Though illiteracy is certainly an obstacle for Sandi’s students, technology helps them overcome it. One man, 30-year-old Craig, uses an app on his smartphone to do his reading: the camera scans the words and an automated voice speaks them aloud.
Great-grandfather Tommy, 66, asks the ‘digital assistant’ Alexa to spell tricky words for him. Dean, 34, couldn’t easily read a map, but why should he? We’ve all got satnavs these days.
The truth is that reading has become optional, and spelling is downright irrelevant. Nothing marks you out as a fuddy-duddy faster than using correct grammar in texts and emails.
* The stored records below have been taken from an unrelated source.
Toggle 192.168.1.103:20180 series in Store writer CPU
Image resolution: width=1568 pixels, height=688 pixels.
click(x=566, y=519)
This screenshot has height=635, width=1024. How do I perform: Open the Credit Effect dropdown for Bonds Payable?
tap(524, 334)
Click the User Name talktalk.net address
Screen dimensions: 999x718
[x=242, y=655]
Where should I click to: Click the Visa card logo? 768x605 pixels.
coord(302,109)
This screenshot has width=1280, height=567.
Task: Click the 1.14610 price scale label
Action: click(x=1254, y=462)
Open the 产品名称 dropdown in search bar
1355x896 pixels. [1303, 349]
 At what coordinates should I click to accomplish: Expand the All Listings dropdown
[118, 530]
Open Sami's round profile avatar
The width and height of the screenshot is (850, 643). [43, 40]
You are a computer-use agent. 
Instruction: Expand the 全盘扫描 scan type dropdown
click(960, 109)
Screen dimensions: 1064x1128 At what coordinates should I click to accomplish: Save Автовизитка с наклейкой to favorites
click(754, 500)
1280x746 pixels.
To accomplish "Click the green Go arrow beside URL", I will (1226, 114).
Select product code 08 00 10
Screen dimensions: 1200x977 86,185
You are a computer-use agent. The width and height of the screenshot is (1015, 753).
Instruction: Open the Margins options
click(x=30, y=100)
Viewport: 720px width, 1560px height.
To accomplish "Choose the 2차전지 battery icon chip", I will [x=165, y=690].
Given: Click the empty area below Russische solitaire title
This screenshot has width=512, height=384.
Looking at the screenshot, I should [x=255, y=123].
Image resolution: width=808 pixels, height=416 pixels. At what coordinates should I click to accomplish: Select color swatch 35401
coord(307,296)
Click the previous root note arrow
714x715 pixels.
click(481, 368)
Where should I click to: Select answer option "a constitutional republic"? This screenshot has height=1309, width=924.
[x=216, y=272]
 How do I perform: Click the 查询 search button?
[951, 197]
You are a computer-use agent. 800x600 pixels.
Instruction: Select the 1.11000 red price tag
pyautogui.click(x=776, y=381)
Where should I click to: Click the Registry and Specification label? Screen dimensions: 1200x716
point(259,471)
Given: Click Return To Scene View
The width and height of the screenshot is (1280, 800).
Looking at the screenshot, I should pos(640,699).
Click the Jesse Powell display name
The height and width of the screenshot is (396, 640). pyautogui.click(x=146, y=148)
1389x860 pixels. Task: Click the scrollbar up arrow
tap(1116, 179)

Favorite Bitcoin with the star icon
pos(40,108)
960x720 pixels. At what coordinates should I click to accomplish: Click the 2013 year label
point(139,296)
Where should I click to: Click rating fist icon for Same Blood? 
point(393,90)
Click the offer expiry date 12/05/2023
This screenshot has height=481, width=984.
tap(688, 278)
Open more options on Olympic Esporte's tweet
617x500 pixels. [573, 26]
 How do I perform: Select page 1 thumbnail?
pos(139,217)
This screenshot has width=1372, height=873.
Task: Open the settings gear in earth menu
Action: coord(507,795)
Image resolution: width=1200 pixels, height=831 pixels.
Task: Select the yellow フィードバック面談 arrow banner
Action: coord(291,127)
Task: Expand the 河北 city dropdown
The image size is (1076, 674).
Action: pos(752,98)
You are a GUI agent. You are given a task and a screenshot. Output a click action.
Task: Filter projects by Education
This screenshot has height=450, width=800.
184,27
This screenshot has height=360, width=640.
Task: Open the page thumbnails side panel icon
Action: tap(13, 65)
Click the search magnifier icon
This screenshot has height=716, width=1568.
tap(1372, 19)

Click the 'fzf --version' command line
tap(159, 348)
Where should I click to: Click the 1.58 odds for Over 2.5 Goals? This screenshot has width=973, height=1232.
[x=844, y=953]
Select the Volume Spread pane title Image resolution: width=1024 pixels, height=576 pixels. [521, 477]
Every millennial can hold entire conversations without writing a word, just by stringing together ’emojis’ — cartoon doodles of faces depicting all possible emotions. And if emojis fail, there are ‘gifs’ or two-second film clips.
Only a social media nerd would bother writing, ‘I am fed up to the back teeth with lockdown,’ when you can say it on WhatsApp so much more pungently with an animated picture of Mr Bean tearing out his hair. No words required.
Full-frontal format of the day:
Channel 4, home to Naked Attraction and shows about swingers, has announced a new competition… called Drawers Off. Five painters will do ‘life studies’ of each other in the nuddy. Well, it’s art, innit?
Sandi’s well meaning experiment has come precisely at the moment when reading has ceased to be essential. Worse, I worry that in the future it will become a source of embarrassment, a sign of educated ‘privilege’. When gifs and emojis are the universal language, the written word will be seen as snobbish.
And TV reviews will be condensed to a couple of symbols — a thumbs-up, a thumbs-down and, occasionally, one of those silly faces with boss-eyes and a lolling tongue.
Sandi, for all your good intentions, your show gets a thumbs-down, plus a sad-face emoji.
It’s a thumbs-up with a skull-and-crossbones, though, for Professor Alice Roberts and her graveyard archaeology series, Britain’s Biggest Dig (BBC2).
Work on the HS2 rail link from London to Birmingham means major excavations on the sites where each terminus will eventually be built. This involves digging up hundreds of coffins and moving the remains. Apparently, it’s illegal to leave human bones in place, however ancient.
The cemetery at Euston boasted well-known names, including the former slave and champion bare-knuckle boxer Bill Richmond. But the Brummies had the best stories. Many of the children’s skeletons were riddled with rickets. One set had been sawn up, the victim of Victorian anatomists who paid body snatchers to bring them corpses for dissection.
Oddest of all was the woman buried with a Wedgwood plate. Prof Alice discovered it was piled with bread and salt after she died. The food soaked up her bad deeds, before being consumed by a ‘sin-eater’ – a poor man who was paid a few pennies to swallow the bread and take the sins of the departed upon himself.
How macabre… or, as the young people say, a ghost-emoji plus a sickly green smiley-face.